Depuis le passage remarqué de Michael Jordan en NBA, la question raciale s’est sensiblement atténuée – Jordan et les Bulls, dans les années 1990, ont sportivement répondu à l’hégémonie blanche des Boston Celtics de Larry Bird, et les joueurs afro-américains, après Jordan, ont acquis des statuts de superstars, le meilleur joueur au monde s’appelant en ce moment LeBron James. Il y a donc eu comme une inversion du processus racial en NBA (rappelons que pendant longtemps, les Noirs n’ont pas eu le droit de fouler les parquets de la ligue professionnelle de basket) : les Afro-américains se sont mis à dominer le basket de la tête et des épaules (emblématiquement, Shaquille O’Neal a pris possession de la raquette durant toute sa carrière, et dans une moindre mesure physique, Allen « The Answer » Iverson, paradigme du « sale gosse », a donné aux Sixers de Philadelphie une histoire à la hauteur historique de cette ville – on peut aussi sur ce modèle évoquer la tendance « ouvrière » d’une ville comme Détroit, dont le jeu de basket repose sur la rudesse du un-contre-un et la passion de nettoyer les cercles lorsque les adversaires manquent des tirs, ou lorsqu’ils attaquent le panier et qu’une main toujours travailleuse est prête à les contrer – ce fut le temps robuste symbolisé par le pivot Ben Wallace, plusieurs fois élu meilleur défenseur de la NBA).

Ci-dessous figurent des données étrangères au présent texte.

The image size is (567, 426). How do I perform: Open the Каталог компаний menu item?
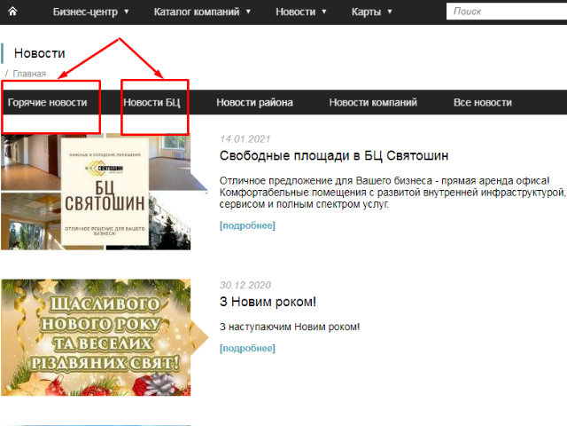197,12
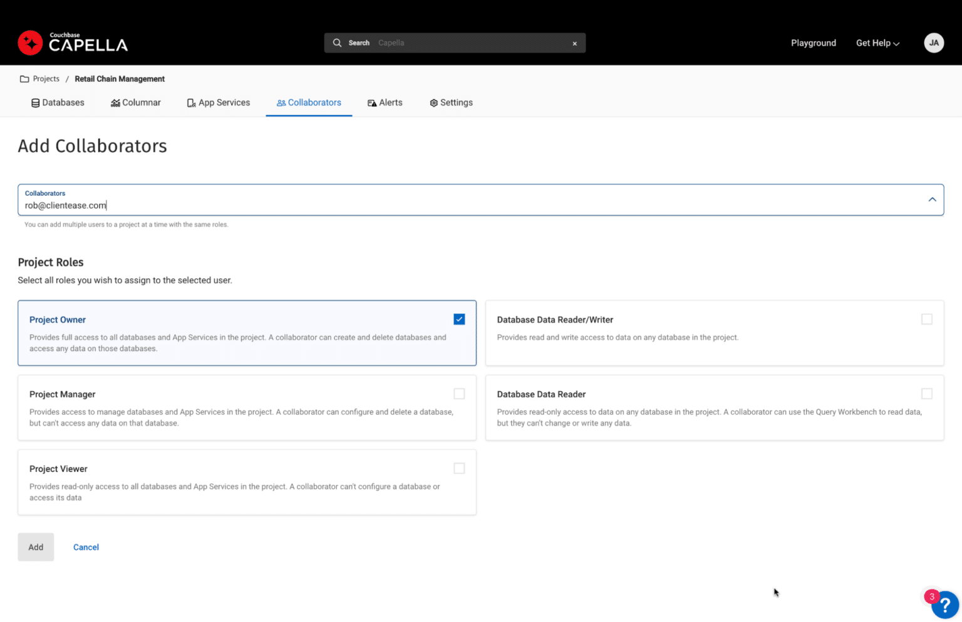Enable the Database Data Reader/Writer role
Viewport: 962px width, 622px height.
(x=927, y=319)
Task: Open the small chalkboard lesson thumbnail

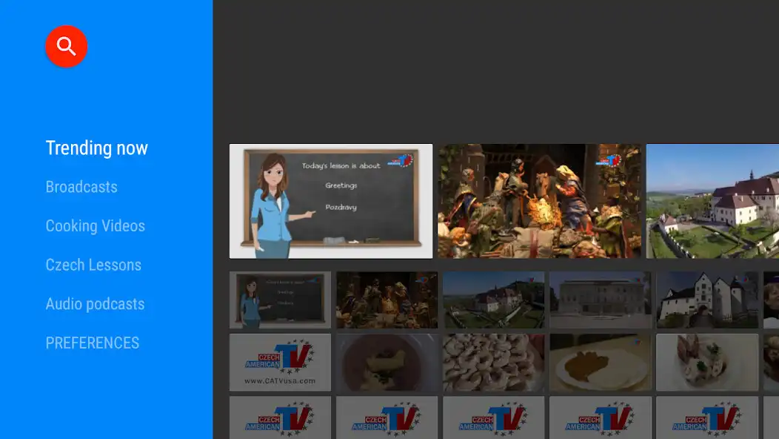Action: 280,300
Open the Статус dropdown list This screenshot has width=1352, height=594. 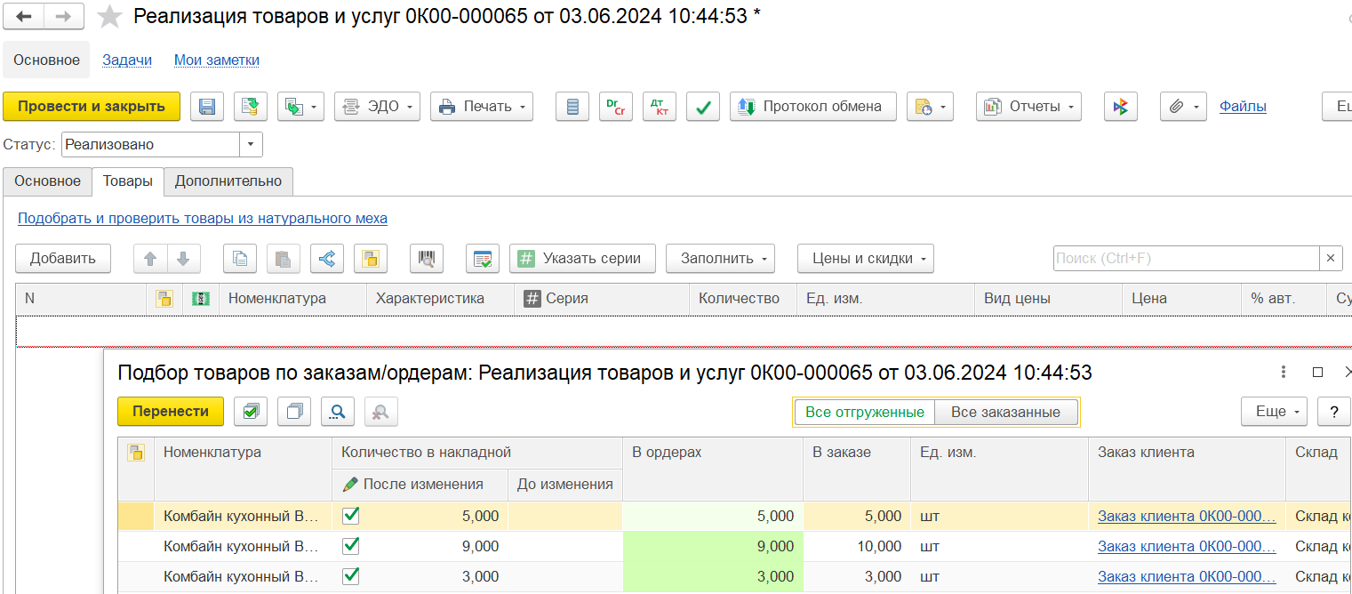(x=251, y=144)
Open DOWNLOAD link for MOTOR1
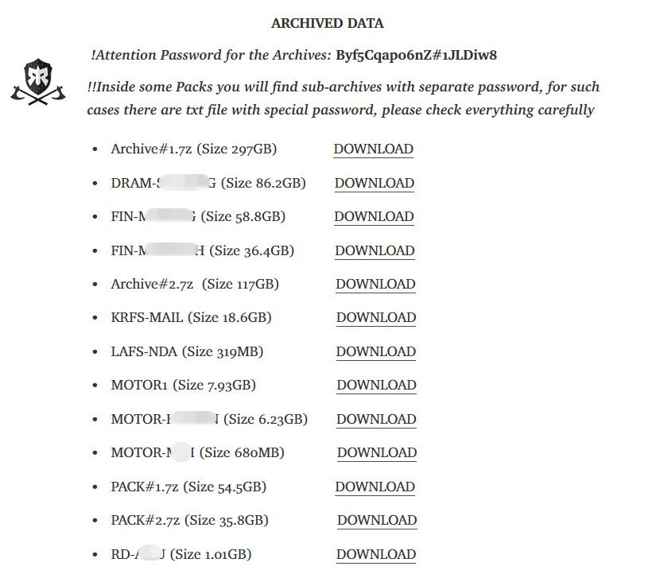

Mais l’ère de Michael Jordan, pendant laquelle le basket américain s’est mondialisé, a vu l’intégration presque logique des joueurs internationaux. Tel que le souligne Grant Farred, les intégrations de Steve Nash (Canada), de Tony Parker (France) et de Manu Ginobili (Argentine) n’ont pas vraiment posé question au sein de la NBA. Les pays respectifs de ces joueurs ne représentent pas une menace directe ou indirecte pour l’économie générale des États-Unis, qu’on parle d’ailleurs de finance ou de culture – c’est plutôt l’américanisation de ces pays qui prévaut. En outre, l’internationalisation de la NBA a connu son lot de joueurs déjà tout à fait respectables du temps de Michael Jordan, citons parmi eux et de manière non exhaustive le très technique Arvydas Sabonis (pivot lituanien à la main altruiste et au tir certain), Hakeem Olajuwon (pivot du Nigéria qui a donné des titres de champion du monde à Houston lors de la première retraite de Jordan), ou encore Dikembe Mutombo (pivot congolais adepte du contre, parvenu au faîte de sa carrière quand il fut associé à Iverson au début des années 2000). Tous ces joueurs au renom exotique ont souvent occupé le poste de pivot, place centrale d’une équipe de basket, phare des systèmes de jeu, matière à toutes les spéculations, surtout quand ces pivots atteignent des tailles si faramineuses qu’elles en viennent à constituer des mythes et des légendes (cf. le Hollandais volant Rik Smits qui, du haut de ses 2 mètres 24, pouvait avoir l’habileté digitale d’un meneur de jeu).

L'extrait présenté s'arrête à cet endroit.